Cerca de la frontera entre Bolivia y Perú, junto al lago Titicaca, los uros llevan 3.700 años construyendo islas flotantes. Comenzaron a hacerlo para aislarse de tribus rivales como los incas. Hoy son los señores del mayor lago de Sudamérica. Construidas con paja prensada y juncos, las islas se anclan al fondo del lago con bloques de raíces apisonadas. Hace unas décadas, en el lago introdujeron otro tipo de especies para favorecer la pesca. El resultado fue un desastre; amenazaron su equilibrio natural. También los uros han vencido a las especies invasivas a lo largo de la historia, pero, de nuevo, el turismo está alterando esa cultura, advierte Watson. Hoy, 2.629 personas viven en el grupo de las 90 islas totoras.
También en los humedales del sur de Irak, en la confluencia entre el Tigris y el Éufrates, los ma’dans llevaban 6.000 años sobre islas flotantes manteniendo una ecología vital para el golfo Pérsico. Pero hoy están casi desapareciendo. A los desastres ecológicos y económicos, cabe sumar los políticos. Las islas permitieron asentarse a una población que llegó a tener medio millón de habitantes en un territorio pantanoso e inhóspito. El agua, además de hacer posible la vida y el transporte, fue, también aquí, una forma de defensa. Sobre las islas —móviles o ancladas— los ma’dans alzaban, en apenas tres días, viviendas sin madera ni clavos. Empleaban una especie de bambú local y lograban construcciones rudimentarias y rápidas o sofisticadas con arcos y celosías. El mismo material sirve para todo: atado como columna o viga, y al ser flexible, el junco se puede urdir también para formar suelos y techos. Una casa dura hasta 25 años.
Watson explica que los ma’dans son muy hospitalarios y durante la presidencia de Sadam Husein allí llegaron muchos refugiados perseguidos por el régimen, que secó los humedales y los obligó a emigrar. Corría 1991. La población descendió en un 70%. En 2006, el Gobierno iraquí, ayudado por la ONU, consiguió recuperar el 58% de los humedales. Fue entonces cuando regresaron los 10.000 habitantes actuales. Una década después, el enclave fue declarado patrimonio de la humanidad.

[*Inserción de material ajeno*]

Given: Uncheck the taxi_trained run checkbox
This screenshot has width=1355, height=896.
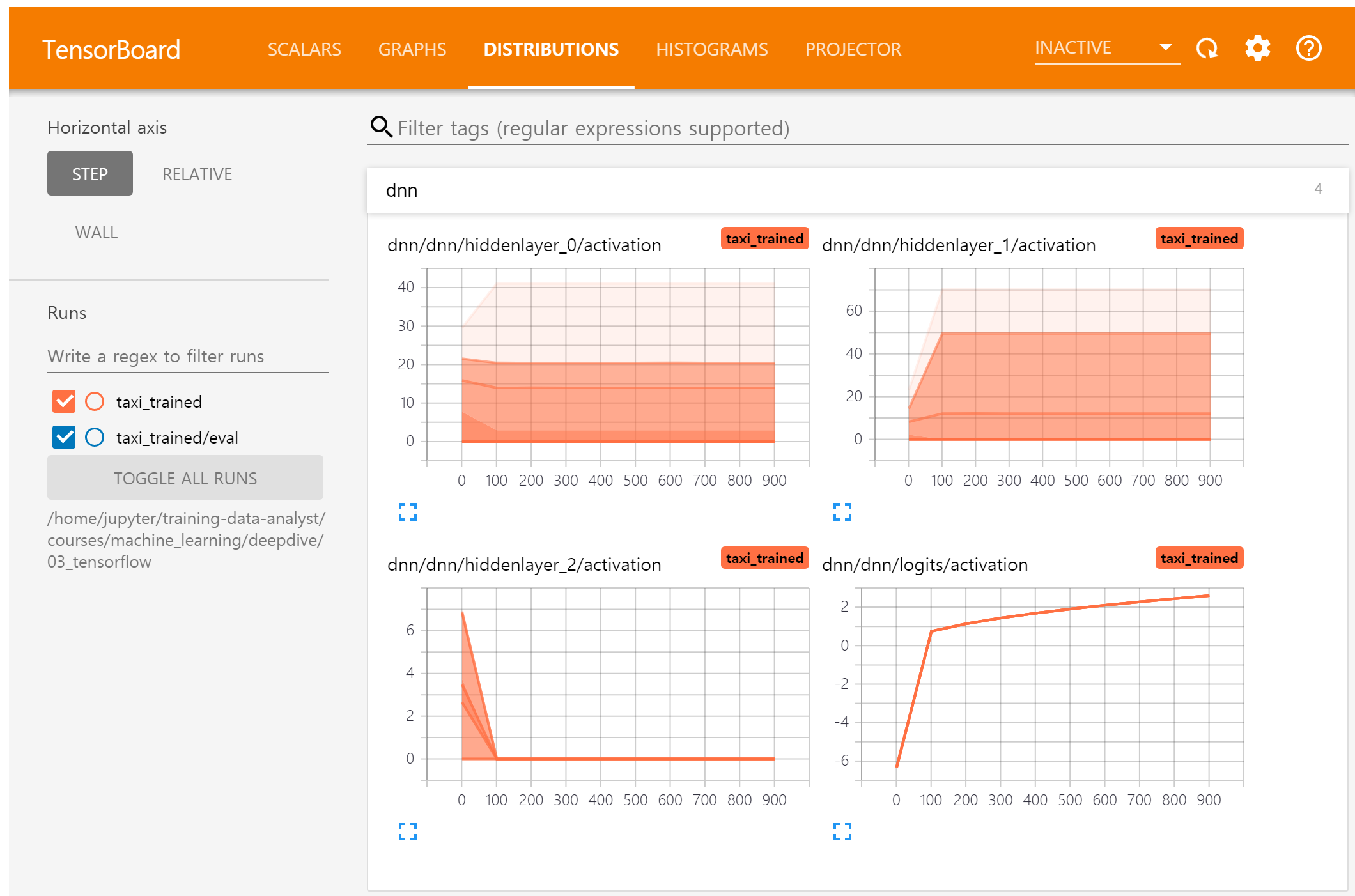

Hoy, cuando algunos arquitectos osados proponen construcciones sobre el agua, en medio de un desierto o junto a acantilados, conviene recordar que diferentes culturas han sido capaces de hacerlo entendiendo el lugar y previendo sus cambios. Ese conocimiento que llamamos primitivo está demostrando ser también futurista. La supervivencia de las tribus y sus tradiciones lanza un mensaje que sería de necios desoír: lo que ha funcionado durante siglos y sigue funcionando, tal vez no deba cambiar. Un diseñador no construye solo objetos y ciudades, construye también una cultura. Por eso no conviene confundir tradición con primitivismo. Conociendo la naturaleza y respetándola, algunas tribus han demostrado una encomiable visión de futuro.